The substitute also requires physicians who prescribe puberty blockers and hormone therapy to annually report data related to these treatments to the Ohio Department of Health, including the number of patients receiving such care, as well as their ages and sex assigned at birth.
During Wednesday’s hearing, Click said the reporting requirements are an effort to gather more data on transgender people and their medical treatments in Ohio.
“We’ve made quite a few concessions, and that’s to bring this to a middle ground,” Click said of the substitute bill. “Our goal is to ensure safety for those who transition and that only the people who are ready for transition.”
Many of those who testified Wednesday after the substitute bill was adopted said the updated proposal introduced by Click would still negatively impact trans youth in the state by creating unnecessary barriers to care. Click did not immediately return a request for additional comment.
Nick Lashutka, president and CEO of the Ohio Children’s Hospital Association, said that imposing a two-year waiting period for the use of medication “would create an environment where it would not be used at all.”
He also said delaying treatment for two years would cause trans youth diagnosed with gender dysphoria to experience more depression, which would create another hurdle for them to begin treatment, because the substitute bill requires other comorbidities to be treated for two years before treatment.
Accredited medical organizations — including the American Medical Association, the American Academy of Pediatrics and the American Psychological Association — have supported gender-affirming care for minors.
Some Ohio families said the bill would force them to move.
Gary Greenberg, who described himself as a retired educator, said one of his six grandchildren is seeing a therapist for treatment of gender dysphoria. As a result, if the bill becomes law, his daughter said she will have to leave the state, and she told Greenberg that she would take him with them.
“So here we have proposed law in Ohio that would cause three generations — three — of an Ohio family to flee the state, and we will be the lucky ones,” he said, because they have the resources to leave when many others don’t t.
Schneider did not immediately respond to a request for additional comment about the amended bill.

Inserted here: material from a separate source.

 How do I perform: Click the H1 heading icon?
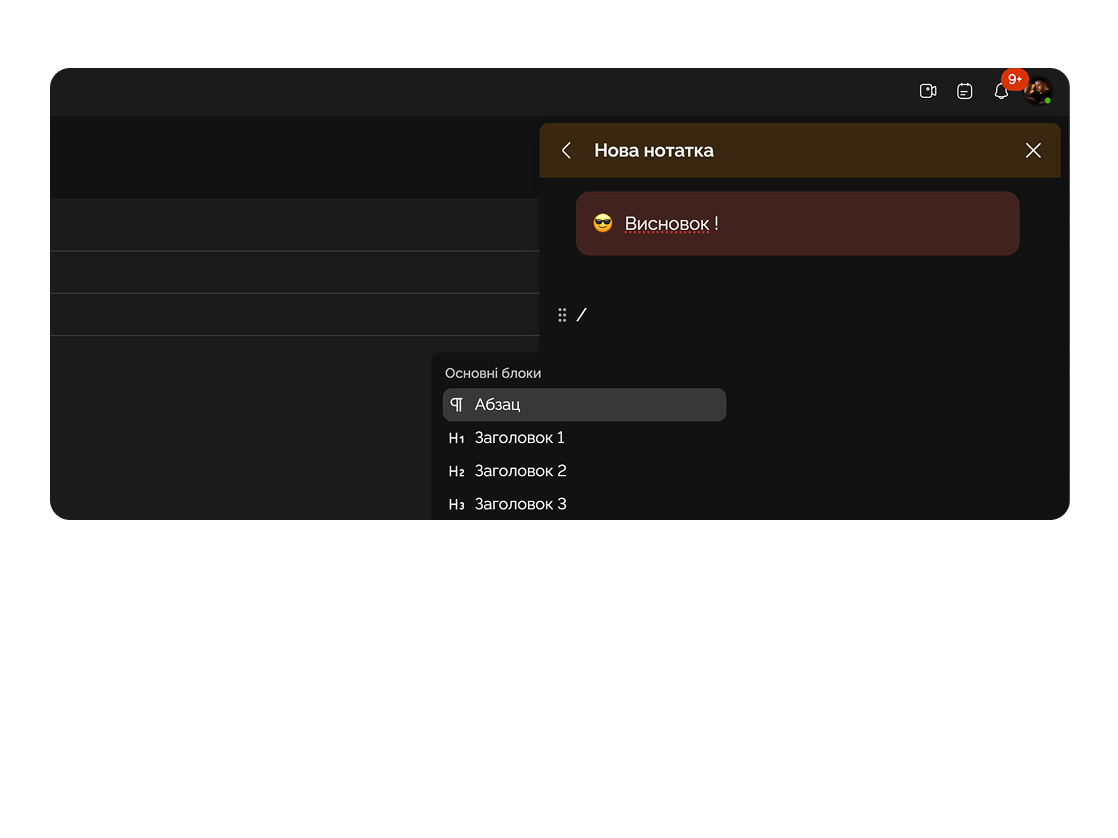point(457,438)
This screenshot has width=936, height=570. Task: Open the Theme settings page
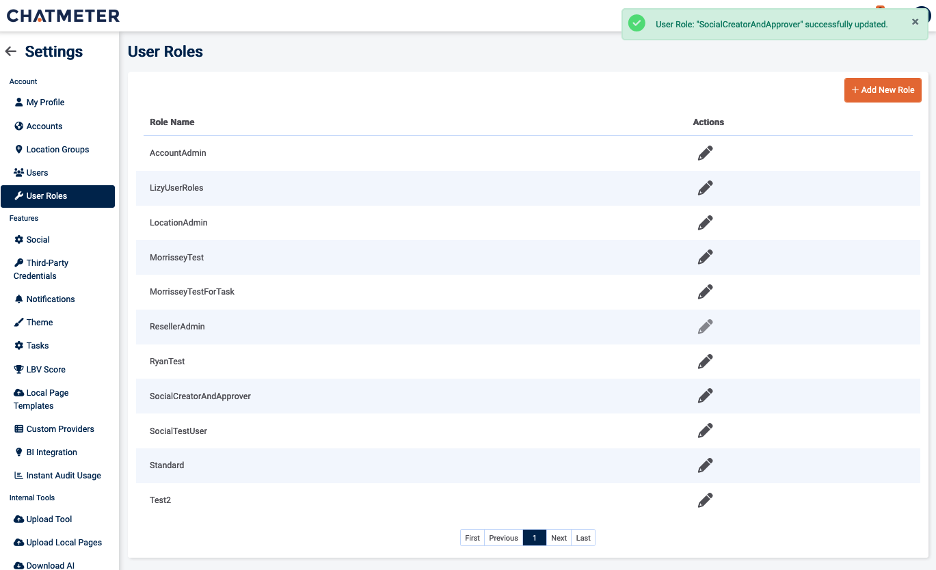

Ohio is part of a wave of states that have considered bills to restrict gender-affirming medical care for minors over the last two years. This year alone, more than 160 state bills to restrict trans rights have been proposed across the country, and 43 of those target transition-related care for minors, according to the ACLU. Four states — Arizona, Alabama, Arkansas and Tennessee — passed laws restricting gender-affirming care for minors. Judges have blocked Alabama’s and Arkansas’ measures from taking effect pending litigation.